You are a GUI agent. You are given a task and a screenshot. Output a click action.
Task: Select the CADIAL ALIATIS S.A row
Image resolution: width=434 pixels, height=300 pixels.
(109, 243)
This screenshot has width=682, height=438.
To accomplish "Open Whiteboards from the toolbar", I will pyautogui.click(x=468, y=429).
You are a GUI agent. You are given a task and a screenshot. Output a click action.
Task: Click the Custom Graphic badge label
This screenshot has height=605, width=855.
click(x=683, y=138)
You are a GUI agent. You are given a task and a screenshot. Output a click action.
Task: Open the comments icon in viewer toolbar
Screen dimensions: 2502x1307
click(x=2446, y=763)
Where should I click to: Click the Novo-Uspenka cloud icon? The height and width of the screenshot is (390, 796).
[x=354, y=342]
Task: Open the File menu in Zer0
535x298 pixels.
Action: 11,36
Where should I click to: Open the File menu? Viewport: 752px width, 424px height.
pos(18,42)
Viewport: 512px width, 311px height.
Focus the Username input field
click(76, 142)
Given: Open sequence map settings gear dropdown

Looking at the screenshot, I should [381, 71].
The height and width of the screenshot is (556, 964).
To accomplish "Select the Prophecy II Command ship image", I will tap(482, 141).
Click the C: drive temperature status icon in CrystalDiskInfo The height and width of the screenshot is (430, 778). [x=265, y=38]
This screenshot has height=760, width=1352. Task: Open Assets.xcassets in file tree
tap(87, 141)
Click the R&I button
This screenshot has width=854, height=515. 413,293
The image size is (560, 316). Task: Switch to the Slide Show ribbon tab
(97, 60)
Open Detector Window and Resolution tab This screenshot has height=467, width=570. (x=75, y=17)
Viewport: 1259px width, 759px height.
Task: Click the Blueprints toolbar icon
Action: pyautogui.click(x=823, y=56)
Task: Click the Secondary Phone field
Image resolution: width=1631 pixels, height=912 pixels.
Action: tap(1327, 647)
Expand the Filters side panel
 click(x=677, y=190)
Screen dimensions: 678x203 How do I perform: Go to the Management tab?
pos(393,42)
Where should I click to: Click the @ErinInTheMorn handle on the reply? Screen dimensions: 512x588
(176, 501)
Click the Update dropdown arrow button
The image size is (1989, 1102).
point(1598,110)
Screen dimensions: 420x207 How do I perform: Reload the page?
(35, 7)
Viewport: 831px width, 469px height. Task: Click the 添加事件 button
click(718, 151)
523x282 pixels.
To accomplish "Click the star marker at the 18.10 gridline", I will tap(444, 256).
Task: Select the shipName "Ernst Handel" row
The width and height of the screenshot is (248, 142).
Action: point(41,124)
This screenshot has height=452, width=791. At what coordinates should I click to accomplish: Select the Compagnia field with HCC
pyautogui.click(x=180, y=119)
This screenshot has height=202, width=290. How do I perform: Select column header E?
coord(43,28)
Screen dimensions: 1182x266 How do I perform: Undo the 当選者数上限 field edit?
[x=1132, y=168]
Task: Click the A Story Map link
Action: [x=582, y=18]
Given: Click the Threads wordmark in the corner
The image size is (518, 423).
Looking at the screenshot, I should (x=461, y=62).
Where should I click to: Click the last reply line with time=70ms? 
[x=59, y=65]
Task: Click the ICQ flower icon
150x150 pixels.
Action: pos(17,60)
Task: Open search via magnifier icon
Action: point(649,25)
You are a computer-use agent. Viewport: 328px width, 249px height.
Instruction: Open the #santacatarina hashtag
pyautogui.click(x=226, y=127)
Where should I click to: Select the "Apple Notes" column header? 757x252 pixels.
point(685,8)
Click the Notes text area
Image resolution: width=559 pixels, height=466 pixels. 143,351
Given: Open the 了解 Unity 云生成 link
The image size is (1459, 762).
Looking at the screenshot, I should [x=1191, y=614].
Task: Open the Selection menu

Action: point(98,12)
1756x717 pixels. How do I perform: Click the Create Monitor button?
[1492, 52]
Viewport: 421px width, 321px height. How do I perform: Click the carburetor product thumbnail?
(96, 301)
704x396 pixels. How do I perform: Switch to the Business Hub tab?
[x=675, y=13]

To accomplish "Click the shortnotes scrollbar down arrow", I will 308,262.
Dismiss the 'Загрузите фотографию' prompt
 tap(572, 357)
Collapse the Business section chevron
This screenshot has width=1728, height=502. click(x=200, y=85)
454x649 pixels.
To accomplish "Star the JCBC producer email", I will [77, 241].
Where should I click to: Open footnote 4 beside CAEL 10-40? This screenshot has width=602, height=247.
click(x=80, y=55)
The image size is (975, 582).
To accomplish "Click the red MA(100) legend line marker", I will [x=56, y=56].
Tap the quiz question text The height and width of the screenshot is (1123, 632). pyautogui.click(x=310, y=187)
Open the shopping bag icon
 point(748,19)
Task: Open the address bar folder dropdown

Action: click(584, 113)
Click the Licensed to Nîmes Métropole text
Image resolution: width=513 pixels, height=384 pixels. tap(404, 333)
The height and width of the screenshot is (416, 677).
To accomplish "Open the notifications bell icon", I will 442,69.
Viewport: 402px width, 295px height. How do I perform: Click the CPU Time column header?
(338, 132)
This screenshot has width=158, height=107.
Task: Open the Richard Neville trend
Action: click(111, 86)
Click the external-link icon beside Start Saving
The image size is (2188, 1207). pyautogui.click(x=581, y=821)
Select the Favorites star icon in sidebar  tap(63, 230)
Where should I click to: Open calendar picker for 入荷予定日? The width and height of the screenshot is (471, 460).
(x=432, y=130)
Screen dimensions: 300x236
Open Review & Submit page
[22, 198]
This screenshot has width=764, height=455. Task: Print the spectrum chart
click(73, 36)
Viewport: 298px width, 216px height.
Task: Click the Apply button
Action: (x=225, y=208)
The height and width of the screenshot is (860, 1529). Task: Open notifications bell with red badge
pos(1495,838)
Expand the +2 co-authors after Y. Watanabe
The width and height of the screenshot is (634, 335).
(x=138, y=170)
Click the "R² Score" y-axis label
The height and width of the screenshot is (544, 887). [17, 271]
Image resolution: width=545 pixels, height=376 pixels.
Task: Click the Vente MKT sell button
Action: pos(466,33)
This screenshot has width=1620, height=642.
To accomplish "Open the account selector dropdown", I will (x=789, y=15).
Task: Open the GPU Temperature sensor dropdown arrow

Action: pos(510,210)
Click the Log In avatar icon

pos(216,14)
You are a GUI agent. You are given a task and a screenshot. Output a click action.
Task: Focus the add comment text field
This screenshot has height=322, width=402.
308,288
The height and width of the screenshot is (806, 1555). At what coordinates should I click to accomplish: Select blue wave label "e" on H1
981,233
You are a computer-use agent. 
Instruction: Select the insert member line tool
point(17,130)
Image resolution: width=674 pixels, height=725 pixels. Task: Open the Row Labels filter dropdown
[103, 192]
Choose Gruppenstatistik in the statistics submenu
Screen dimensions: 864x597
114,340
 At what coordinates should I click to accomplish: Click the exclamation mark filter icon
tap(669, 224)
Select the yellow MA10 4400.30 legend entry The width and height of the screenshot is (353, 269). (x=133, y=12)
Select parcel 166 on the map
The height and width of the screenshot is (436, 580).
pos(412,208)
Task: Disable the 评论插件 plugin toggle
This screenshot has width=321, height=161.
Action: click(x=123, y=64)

### What is needed
How many lines of the data above contain the string "will"? Reply with the number alone.

### Response
8